Antibodies are formed in humoral immunity, generally secreted through plasma B cells. B cell initiation often occurs in helper T cells. Humoral immunity antibodies kill pathogens in three different ways.
What is cell-mediated immunity?
Cell-mediated is the second type of immunity mediated by antigen-specific T cells . T cells for cell-mediated immunity are formed in the bone marrow and then develop in the thymus. The presence of T cells can be found in the blood and also in the lymphoid tissues after they enter the bloodstream.
Antigens must be present on the outer surface of antigen-presenting cells (APC) accompanied by major histocompatibility complexes (MHC). As soon as the T cells encounter an antigen, they increase and secrete into armed effector cells. Cytotoxic T cells of cell-mediated immunity kill infected cells causing apoptosis. Helper T cells turn on plasma B cells to form antibodies.
- A type of adaptive immunity in which B cells release antibodies and are mediated by macromolecules present in the extracellular fluid is known as humoral immunity.
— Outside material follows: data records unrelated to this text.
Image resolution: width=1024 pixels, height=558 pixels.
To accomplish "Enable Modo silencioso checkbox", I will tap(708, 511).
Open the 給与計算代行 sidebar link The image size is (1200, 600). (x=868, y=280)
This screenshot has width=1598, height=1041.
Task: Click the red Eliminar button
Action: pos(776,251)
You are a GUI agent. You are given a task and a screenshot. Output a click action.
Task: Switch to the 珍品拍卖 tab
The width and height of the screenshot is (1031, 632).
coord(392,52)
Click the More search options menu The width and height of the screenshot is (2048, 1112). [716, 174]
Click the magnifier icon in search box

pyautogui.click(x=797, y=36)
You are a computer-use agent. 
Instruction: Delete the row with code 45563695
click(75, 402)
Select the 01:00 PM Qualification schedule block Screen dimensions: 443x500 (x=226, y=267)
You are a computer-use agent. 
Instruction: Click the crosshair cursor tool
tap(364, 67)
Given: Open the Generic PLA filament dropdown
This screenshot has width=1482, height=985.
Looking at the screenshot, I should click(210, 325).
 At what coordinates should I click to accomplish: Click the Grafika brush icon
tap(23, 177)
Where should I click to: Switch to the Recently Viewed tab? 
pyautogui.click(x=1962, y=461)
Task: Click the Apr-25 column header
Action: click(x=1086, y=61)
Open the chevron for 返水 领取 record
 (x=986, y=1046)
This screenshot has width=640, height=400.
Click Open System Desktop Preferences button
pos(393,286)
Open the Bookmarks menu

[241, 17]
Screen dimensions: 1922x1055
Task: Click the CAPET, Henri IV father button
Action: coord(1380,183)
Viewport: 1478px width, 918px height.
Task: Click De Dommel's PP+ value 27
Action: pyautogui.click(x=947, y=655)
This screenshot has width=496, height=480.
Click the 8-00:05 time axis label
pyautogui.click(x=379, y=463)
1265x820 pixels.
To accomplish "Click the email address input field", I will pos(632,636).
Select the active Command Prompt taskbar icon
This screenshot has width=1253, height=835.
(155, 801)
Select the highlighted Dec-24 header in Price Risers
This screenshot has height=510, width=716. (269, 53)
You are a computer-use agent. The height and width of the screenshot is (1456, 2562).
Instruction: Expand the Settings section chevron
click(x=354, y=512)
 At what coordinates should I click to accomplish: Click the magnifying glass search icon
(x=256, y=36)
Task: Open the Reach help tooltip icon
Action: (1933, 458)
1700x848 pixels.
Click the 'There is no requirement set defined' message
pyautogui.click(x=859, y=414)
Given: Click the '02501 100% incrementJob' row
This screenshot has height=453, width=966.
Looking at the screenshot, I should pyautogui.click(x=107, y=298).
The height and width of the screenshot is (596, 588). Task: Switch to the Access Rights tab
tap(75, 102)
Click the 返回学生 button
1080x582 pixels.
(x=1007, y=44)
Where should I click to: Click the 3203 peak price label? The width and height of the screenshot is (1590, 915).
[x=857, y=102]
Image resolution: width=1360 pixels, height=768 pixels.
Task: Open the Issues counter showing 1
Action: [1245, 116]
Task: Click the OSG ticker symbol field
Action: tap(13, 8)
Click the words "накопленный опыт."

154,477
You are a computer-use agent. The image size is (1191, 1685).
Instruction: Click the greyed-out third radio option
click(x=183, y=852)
On the other hand, another type of adaptive immunity, which is mediated by a stimulated specific antigen, is known as cell-mediated immunity.
- B cells often mediate humoral immunity; conversely, T cells often mediate cell-mediated immunity.
- Humoral immunity acts on extracellular microbes and their pollutants; on the other hand, cell-mediated immunity acts on intracellular microbes, eg bacteria, viruses, tumor cells and parasites.
- The receptors involved in humoral immunity are the BCR receptors; the receptors that are present in cell-mediated immunity are the TCR receptors.
- Cells that mediate humoral immunity are B cells, T cells, and macrophages; in contrast, cells that mediate cell-mediated immunity are cytotoxic T cells, T helper cells, macrophages, and natural killer cells.
- The Igβ, Igα, CD40, Fc and CD21 receptors are called accessory receptors of humoral immunity; on the other hand, CD28, CD8, CD2, CD3, CD4, and integrins are called accessory receptors of cell-mediated immunity.
The above discussion concludes that humoral immunity produces antibodies through plasma T cells and destroys extracellular cells, whereas cell-mediated immunity attacks intracellular pathogens.